### Письменное задание 1
Изложите приведённый ниже отрывок о социальной антропологии в двух предложениях.
### Письменное задание 2
Почему, согласно приведённому отрывку о социальной антропологии, фундаментальную структуру общества нельзя увидеть воочию?

### Приведённый отрывок
# # # # # # #
На данном уровне социальная антропология имеет характер литературного импрессионистского искусства. Однако даже в самом небольшом и частном этнографическом исследовании антрополог старается продвинуться дальше простого понимания мыслей и ценностей и их перевода на язык своей культуры. Он стремится вскрыть структурную организацию общества и определенные закономерности, которые, будучи установленными, позволили бы ему взглянуть на общество как на целое, как на систему из взаимозависимых абстрактных частей. В данном случае можно было бы говорить уже не только о «культурном» понимании общества с точки зрения отдельного индивида, ознакомившегося с его нравами и вникшего в его жизнь, но и о «социологическом» его понимании.
Историкам — по крайней мере историкам, изучающим социальную историю и экономическую историю, — должно быть хорошо известно, что я подразумеваю под социологическим пониманием общества Виноградов видел английское общество XI в. под углом зрения4, совершенно отличным от видения норманнов или англосаксов, а также чужеземца, выучившего местный язык и поселившегося среди местных жителей. Подобно этому, антрополог, изучающий конкретное общество, стремится понять в нем то, что ни один местный житель не сможет объяснить и никакой случайный знаток-любитель, независимо от степени его познаний, распознать в данном обществе не сможет. Антрополог стремится понять фундаментальную структуру общества Увидеть воочию такую структуру нельзя, ибо она — сеть абстрактных конструкций Даже несмотря на то что каждая из этих консг- рукций выводится из анализа объективно наблюдаемого поведения, в основе она все равно представляет собой умственное построение самого антрополога. Соотнося такие конструкции и пытаясь обнаружить в них логические закономерности, антрополог получает возможность взглянуть на общество как на единое целое и рассмотреть это общество в его наиболее важных аспектах.
# # # # # # #
### Исходные данные

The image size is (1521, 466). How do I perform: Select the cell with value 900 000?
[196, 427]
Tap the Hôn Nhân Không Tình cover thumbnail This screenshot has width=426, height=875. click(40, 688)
# # # # # # #
### Письменный ответ 1
Даже в небольшом этнографическом исследовании антрополог стремится не только понять мысли и ценности общества и перевести их на язык своей культуры, но и вскрыть его структурную организацию и закономерности, чтобы увидеть общество как целое. Эту фундаментальную структуру нельзя увидеть воочию, поскольку она представляет собой сеть абстрактных конструкций, которые выводятся из наблюдаемого поведения, но остаются умственным построением самого антрополога.

### Письменный ответ 2
Потому что она представляет собой сеть абстрактных конструкций.